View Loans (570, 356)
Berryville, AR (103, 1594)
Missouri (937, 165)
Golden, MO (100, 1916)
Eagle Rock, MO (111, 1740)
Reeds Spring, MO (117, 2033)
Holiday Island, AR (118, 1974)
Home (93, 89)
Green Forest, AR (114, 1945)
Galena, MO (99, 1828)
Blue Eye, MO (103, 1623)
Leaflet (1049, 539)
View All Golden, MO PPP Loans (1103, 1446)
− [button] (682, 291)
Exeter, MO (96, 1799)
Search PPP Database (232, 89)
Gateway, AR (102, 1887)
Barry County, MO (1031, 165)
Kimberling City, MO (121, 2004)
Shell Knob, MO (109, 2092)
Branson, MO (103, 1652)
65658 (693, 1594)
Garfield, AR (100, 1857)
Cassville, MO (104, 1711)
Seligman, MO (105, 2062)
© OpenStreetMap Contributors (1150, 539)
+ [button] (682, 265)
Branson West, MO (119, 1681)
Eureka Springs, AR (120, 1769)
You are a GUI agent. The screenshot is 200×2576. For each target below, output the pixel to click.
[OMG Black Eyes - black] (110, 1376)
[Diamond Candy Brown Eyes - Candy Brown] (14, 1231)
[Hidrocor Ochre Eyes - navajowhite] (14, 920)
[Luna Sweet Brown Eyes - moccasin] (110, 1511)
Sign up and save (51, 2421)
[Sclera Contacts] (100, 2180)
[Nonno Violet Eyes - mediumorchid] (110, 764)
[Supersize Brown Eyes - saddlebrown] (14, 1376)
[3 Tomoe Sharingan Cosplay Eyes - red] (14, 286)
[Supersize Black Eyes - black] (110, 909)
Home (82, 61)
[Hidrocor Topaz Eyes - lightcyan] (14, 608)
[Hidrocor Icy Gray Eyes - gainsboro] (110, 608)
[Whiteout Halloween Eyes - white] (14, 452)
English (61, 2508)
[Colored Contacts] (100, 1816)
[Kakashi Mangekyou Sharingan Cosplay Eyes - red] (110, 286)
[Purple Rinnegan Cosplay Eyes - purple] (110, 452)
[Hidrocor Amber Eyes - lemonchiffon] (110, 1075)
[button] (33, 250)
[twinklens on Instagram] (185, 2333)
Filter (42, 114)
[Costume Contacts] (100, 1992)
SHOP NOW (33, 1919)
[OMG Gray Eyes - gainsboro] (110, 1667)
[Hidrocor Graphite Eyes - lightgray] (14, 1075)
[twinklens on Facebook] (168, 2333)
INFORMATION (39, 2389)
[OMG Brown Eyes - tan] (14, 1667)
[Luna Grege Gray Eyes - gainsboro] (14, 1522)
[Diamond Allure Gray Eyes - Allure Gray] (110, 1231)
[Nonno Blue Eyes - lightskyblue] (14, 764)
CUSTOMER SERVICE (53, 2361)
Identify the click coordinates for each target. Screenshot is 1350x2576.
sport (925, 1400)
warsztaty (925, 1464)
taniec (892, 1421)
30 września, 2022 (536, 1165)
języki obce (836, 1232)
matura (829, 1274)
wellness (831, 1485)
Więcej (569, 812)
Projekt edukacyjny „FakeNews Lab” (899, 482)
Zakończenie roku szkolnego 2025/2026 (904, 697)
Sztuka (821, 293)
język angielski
• • • •
EXERCISE ->
The lines above from the one with "[Whiteout Halloween Eyes - white] (14, 452)" through the one with "[Hidrocor Amber Eyes" are to be duplicated exactly, ends included, with nothing added.

YOUR RESPONSE ->
[Whiteout Halloween Eyes - white] (14, 452)
English (61, 2508)
[Colored Contacts] (100, 1816)
[Kakashi Mangekyou Sharingan Cosplay Eyes - red] (110, 286)
[Purple Rinnegan Cosplay Eyes - purple] (110, 452)
[Hidrocor Amber Eyes - lemonchiffon] (110, 1075)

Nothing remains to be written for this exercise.